Frau Braun offers me another Mozart chocolate ball and shakes her head. “She was just so tall and beautiful. I’d never seen anyone like that.”
Geli, short for Angela: Hitler’s half-niece, love object, angel. Although the precise physical nature of that “love” has been the subject of heated debate among historians for more than half a century, there is little doubt she was, as William Shirer puts it, “the only truly deep love affair of his life.” Joachim Fest, the respected German biographer of Hitler, calls Geli “his great love, a tabooed love of Tristan moods and tragic sentimentality.” His great love—and perhaps his first victim.
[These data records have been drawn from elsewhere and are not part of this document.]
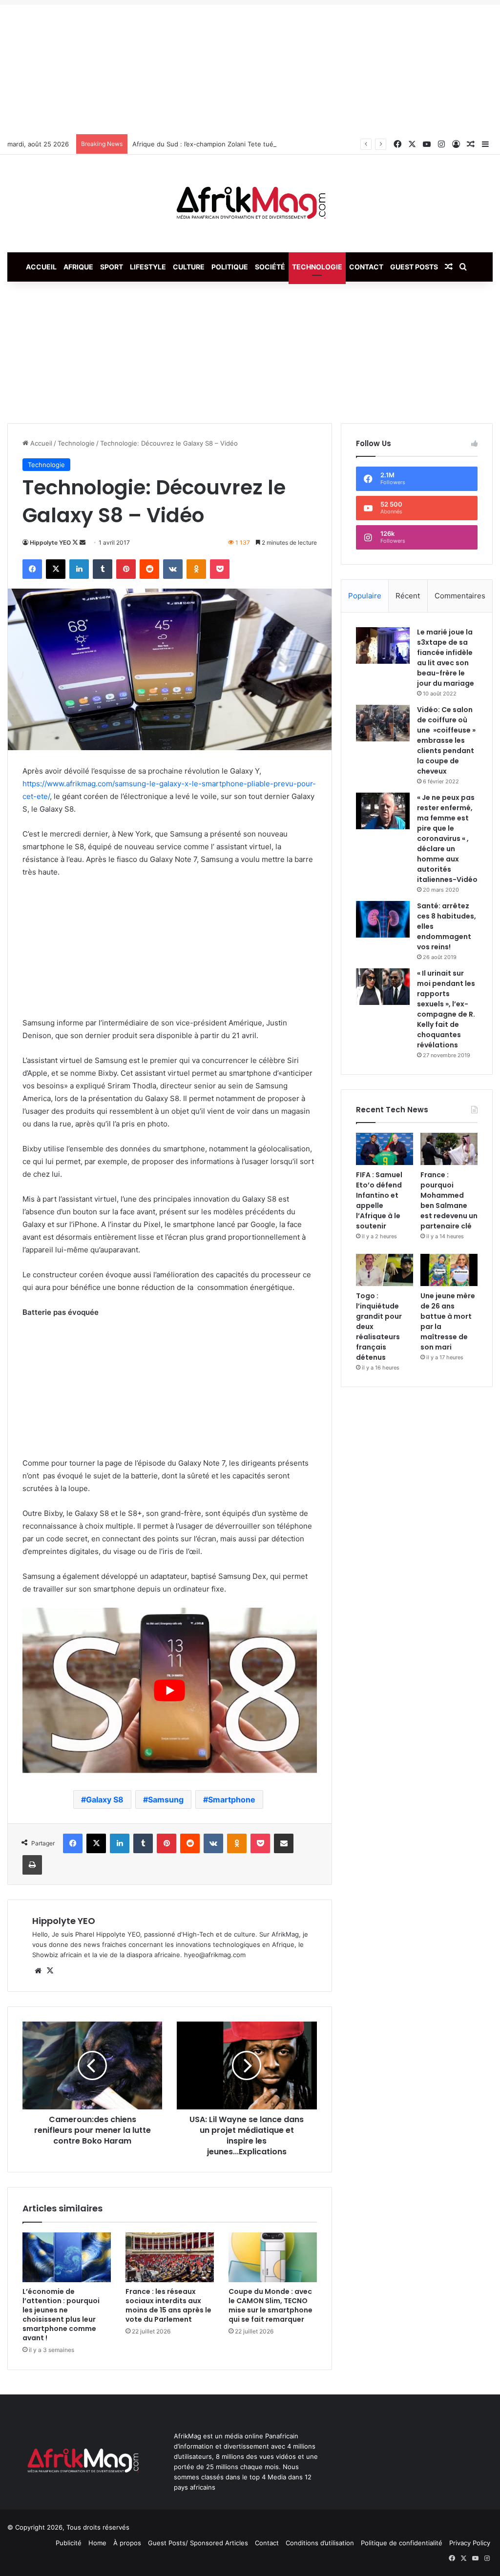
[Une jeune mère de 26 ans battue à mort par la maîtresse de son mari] (449, 1270)
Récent (408, 595)
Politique (229, 267)
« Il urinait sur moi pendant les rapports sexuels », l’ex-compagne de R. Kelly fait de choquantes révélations (446, 1009)
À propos (127, 2543)
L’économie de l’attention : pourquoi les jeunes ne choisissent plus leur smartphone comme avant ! (61, 2315)
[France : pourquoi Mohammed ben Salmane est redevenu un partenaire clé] (449, 1149)
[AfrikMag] (250, 203)
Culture (189, 267)
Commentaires (460, 595)
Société (270, 267)
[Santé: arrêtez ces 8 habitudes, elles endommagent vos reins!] (383, 919)
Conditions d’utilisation (320, 2543)
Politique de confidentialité (401, 2543)
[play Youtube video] (169, 1690)
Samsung (166, 1799)
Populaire (364, 595)
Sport (111, 267)
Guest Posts (414, 267)
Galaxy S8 (105, 1799)
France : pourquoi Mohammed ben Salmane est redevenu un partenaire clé (449, 1200)
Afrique (78, 267)
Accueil (41, 267)
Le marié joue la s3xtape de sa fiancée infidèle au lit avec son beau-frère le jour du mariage (445, 657)
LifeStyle (148, 267)
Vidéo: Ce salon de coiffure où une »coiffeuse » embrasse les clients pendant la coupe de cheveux (446, 740)
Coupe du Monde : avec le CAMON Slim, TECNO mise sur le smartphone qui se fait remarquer (270, 2305)
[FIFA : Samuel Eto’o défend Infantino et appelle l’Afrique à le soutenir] (384, 1149)
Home (97, 2543)
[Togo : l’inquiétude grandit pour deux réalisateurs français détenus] (384, 1270)
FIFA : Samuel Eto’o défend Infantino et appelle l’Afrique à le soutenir (379, 1200)
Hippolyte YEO (50, 542)
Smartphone (231, 1799)
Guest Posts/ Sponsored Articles (198, 2543)
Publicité (69, 2543)
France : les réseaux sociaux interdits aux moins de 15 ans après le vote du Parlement (168, 2305)
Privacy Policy (469, 2543)
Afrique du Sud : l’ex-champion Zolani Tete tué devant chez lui (227, 144)
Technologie (317, 267)
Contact (366, 267)
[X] (50, 1971)
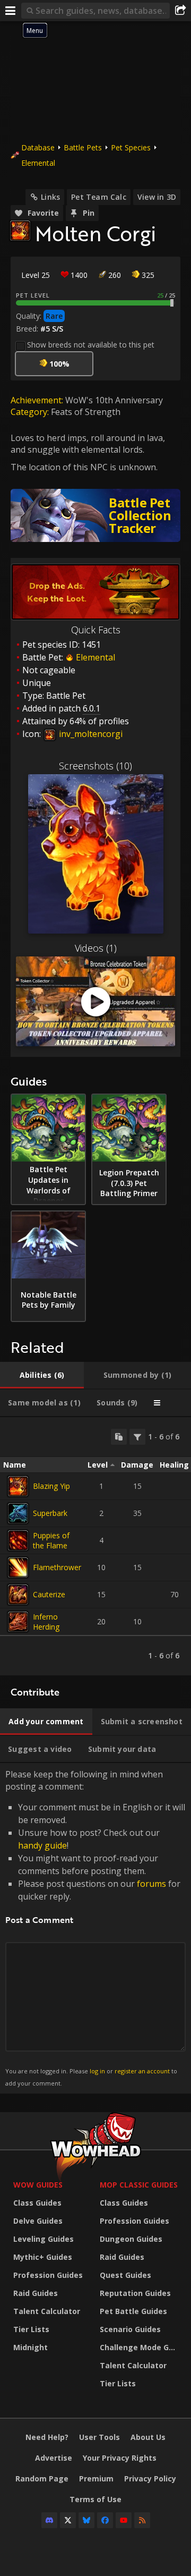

Who was Geli? While many testify to the peculiar power of her beauty—she was “an enchantress,” said Hitler’s photographer; “a princess, people on the street would turn around” to stare at her, according to Emil Maurice, Hitler’s chauffeur—the question of her character is a matter of dispute. Was she the perfect image of Aryan maidenhood, as Hitler exalted her? Or an “empty-headed little slut” manipulating her besotted uncle, as one resentful Hitler confidant depicts her?
“No other woman linked to Hitler has exerted the kind of fascination for succeeding generations” that Geli has, Der Spiegel said recently. “Geli’s sudden and apparently inexplicable death has challenged the imagination of contemporaries and later historians,” writes Robert Waite in The Psychopathic God: Adolf Hitler.
Part of the continuing fascination with Geli, this enigmatic femme fatale, is that she had such a pronounced impact on Hitler—and that an examination of their doomed affair may be a window into the “mysterious darkness” of Hitler’s psyche. “With the single exception of his mother’s death,” Waite believes, “no other event in his personal life had hit him so hard.” Waite cites a comment Hermann Göring made at the Nuremberg trials: “Geli’s death had such a devastating effect on Hitler that it . . . changed his relationship to all other people.”